(Collected data)
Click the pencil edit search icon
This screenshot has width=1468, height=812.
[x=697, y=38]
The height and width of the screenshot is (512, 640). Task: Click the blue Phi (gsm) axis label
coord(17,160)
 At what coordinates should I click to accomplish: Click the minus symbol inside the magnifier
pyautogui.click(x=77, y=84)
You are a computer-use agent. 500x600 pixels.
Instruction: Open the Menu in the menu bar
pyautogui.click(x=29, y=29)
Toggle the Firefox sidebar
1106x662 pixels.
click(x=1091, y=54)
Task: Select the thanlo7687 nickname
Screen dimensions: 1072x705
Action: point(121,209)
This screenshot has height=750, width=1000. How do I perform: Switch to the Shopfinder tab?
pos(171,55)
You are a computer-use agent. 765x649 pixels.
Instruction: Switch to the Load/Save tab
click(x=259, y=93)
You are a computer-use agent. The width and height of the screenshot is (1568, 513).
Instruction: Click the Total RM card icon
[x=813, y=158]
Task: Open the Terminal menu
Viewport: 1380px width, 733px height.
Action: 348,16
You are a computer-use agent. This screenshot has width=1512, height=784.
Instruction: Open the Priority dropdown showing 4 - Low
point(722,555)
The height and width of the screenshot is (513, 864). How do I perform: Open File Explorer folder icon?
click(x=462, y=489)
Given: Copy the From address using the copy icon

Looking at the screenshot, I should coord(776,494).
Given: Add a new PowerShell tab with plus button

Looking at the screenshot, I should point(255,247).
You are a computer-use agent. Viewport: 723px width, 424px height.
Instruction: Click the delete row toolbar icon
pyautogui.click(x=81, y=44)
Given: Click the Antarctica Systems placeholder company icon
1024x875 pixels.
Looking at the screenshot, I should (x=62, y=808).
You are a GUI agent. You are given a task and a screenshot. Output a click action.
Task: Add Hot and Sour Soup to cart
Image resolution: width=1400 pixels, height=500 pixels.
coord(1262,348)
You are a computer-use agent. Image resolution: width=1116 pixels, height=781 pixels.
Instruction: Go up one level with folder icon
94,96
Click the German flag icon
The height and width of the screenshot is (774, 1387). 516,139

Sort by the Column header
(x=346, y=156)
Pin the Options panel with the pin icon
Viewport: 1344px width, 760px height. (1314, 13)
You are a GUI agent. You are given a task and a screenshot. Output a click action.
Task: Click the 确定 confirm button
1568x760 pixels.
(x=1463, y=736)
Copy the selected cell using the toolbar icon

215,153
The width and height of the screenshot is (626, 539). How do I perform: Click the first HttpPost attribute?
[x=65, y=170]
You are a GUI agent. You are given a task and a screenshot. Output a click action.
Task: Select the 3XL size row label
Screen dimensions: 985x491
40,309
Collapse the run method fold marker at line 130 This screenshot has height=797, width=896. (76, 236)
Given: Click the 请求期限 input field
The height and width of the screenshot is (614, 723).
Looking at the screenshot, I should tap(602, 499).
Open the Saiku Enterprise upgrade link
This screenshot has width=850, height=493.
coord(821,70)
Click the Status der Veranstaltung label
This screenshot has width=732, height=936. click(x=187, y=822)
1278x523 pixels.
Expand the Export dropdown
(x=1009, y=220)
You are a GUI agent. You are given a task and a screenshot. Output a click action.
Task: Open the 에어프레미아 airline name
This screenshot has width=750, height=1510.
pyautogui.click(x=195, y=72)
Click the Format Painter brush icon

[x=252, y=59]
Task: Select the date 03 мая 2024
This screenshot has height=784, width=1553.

#### REQUIRED ACTION:
Please copy out the records exactly as they appear.

#### RESULT FOR THIS TASK:
Click the pencil edit search icon
This screenshot has width=1468, height=812.
[x=697, y=38]
The height and width of the screenshot is (512, 640). Task: Click the blue Phi (gsm) axis label
coord(17,160)
 At what coordinates should I click to accomplish: Click the minus symbol inside the magnifier
pyautogui.click(x=77, y=84)
You are a computer-use agent. 500x600 pixels.
Instruction: Open the Menu in the menu bar
pyautogui.click(x=29, y=29)
Toggle the Firefox sidebar
1106x662 pixels.
click(x=1091, y=54)
Task: Select the thanlo7687 nickname
Screen dimensions: 1072x705
Action: point(121,209)
This screenshot has height=750, width=1000. How do I perform: Switch to the Shopfinder tab?
pos(171,55)
You are a computer-use agent. 765x649 pixels.
Instruction: Switch to the Load/Save tab
click(x=259, y=93)
You are a computer-use agent. The width and height of the screenshot is (1568, 513).
Instruction: Click the Total RM card icon
[x=813, y=158]
Task: Open the Terminal menu
Viewport: 1380px width, 733px height.
Action: 348,16
You are a computer-use agent. This screenshot has width=1512, height=784.
Instruction: Open the Priority dropdown showing 4 - Low
point(722,555)
The height and width of the screenshot is (513, 864). How do I perform: Open File Explorer folder icon?
click(x=462, y=489)
Given: Copy the From address using the copy icon

Looking at the screenshot, I should coord(776,494).
Given: Add a new PowerShell tab with plus button

Looking at the screenshot, I should point(255,247).
You are a computer-use agent. Viewport: 723px width, 424px height.
Instruction: Click the delete row toolbar icon
pyautogui.click(x=81, y=44)
Given: Click the Antarctica Systems placeholder company icon
1024x875 pixels.
Looking at the screenshot, I should (x=62, y=808).
You are a GUI agent. You are given a task and a screenshot. Output a click action.
Task: Add Hot and Sour Soup to cart
Image resolution: width=1400 pixels, height=500 pixels.
coord(1262,348)
You are a computer-use agent. Image resolution: width=1116 pixels, height=781 pixels.
Instruction: Go up one level with folder icon
94,96
Click the German flag icon
The height and width of the screenshot is (774, 1387). 516,139

Sort by the Column header
(x=346, y=156)
Pin the Options panel with the pin icon
Viewport: 1344px width, 760px height. (1314, 13)
You are a GUI agent. You are given a task and a screenshot. Output a click action.
Task: Click the 确定 confirm button
1568x760 pixels.
(x=1463, y=736)
Copy the selected cell using the toolbar icon

215,153
The width and height of the screenshot is (626, 539). How do I perform: Click the first HttpPost attribute?
[x=65, y=170]
You are a GUI agent. You are given a task and a screenshot. Output a click action.
Task: Select the 3XL size row label
Screen dimensions: 985x491
40,309
Collapse the run method fold marker at line 130 This screenshot has height=797, width=896. (76, 236)
Given: Click the 请求期限 input field
The height and width of the screenshot is (614, 723).
Looking at the screenshot, I should tap(602, 499).
Open the Saiku Enterprise upgrade link
This screenshot has width=850, height=493.
coord(821,70)
Click the Status der Veranstaltung label
This screenshot has width=732, height=936. click(x=187, y=822)
1278x523 pixels.
Expand the Export dropdown
(x=1009, y=220)
You are a GUI agent. You are given a task and a screenshot. Output a click action.
Task: Open the 에어프레미아 airline name
This screenshot has width=750, height=1510.
pyautogui.click(x=195, y=72)
Click the Format Painter brush icon

[x=252, y=59]
Task: Select the date 03 мая 2024
This screenshot has height=784, width=1553.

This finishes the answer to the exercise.